I literally had about maybe an hour or two's worth of work, and then I just sat at my desk for the rest of the day. And I would obsessively listen to the apology line.
So I would sometimes listen on the speakerphone, and if anyone came by, I would shut it off and then pick the handset up and listen that way. I didn't want them to see that I was reading at my desk or doing something else besides work, because I was afraid that they would actually give me work to do if they knew I wasn't doing anything, and I didn't really want to do any work.
This is one of the apology line callers, who prefers to remain anonymous even now. She started listening in the early 90s, and when she finally decided to call in and leave a message, she identified herself as Gladys Godiva.
Gladys is actually my middle name. I've always been kind of embarrassed about it because it was so old fashioned and nerdy.
And Godiva was a name I chose for myself because of Lady Godiva and she had been known to ride on a horse in the nude and I felt like I was revealing myself. I'm a little bit of an introvert.

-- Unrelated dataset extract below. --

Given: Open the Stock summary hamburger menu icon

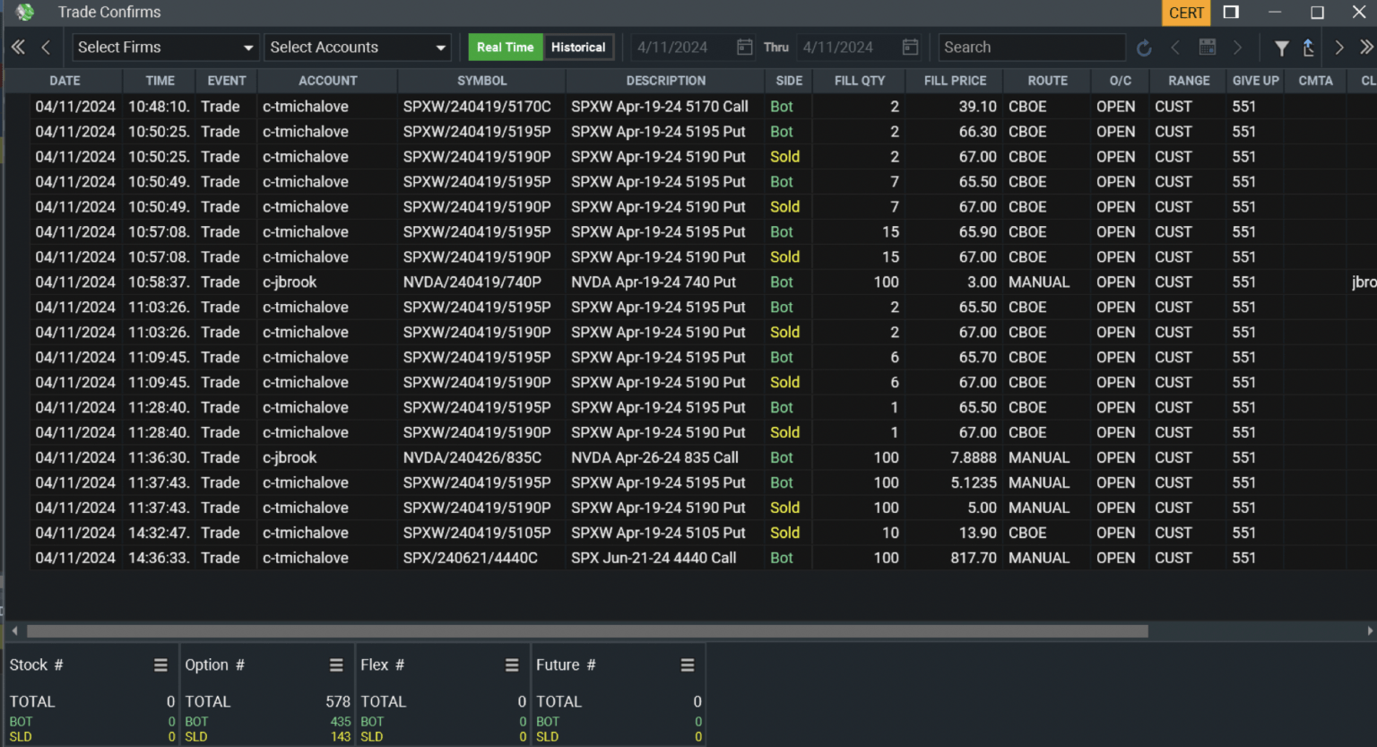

I'm not really comfortable talking to people, which is one of the reasons I was calling the apology line and not really talking to friends or making art that I would perform in front of people or anything like that. And before the apology line, graffiti is something I used to do all the time in the ladies' room or places like that.

I would scratch things or sometimes write things with a Sharpie. And this was kind of an evolution of that for me personally.
Hi, I'd like to apologize to myself for spending way too much time and effort worrying about and married the relationships and just wasting myself. I'm 30...
I'll be 30 years old this year and I don't know what I... I don't have a...
I don't know what I want to do when I grow up.

I don't know what I expect these men to do, but... I just have to stop wasting my life like this.
Hi, I'd like to respond to the 30-year-old or almost 30-year-old who doesn't know what she wants to do with her life. I hear you too.
I was there. I turned 30 in September, and I went through a lot of the same things that you did.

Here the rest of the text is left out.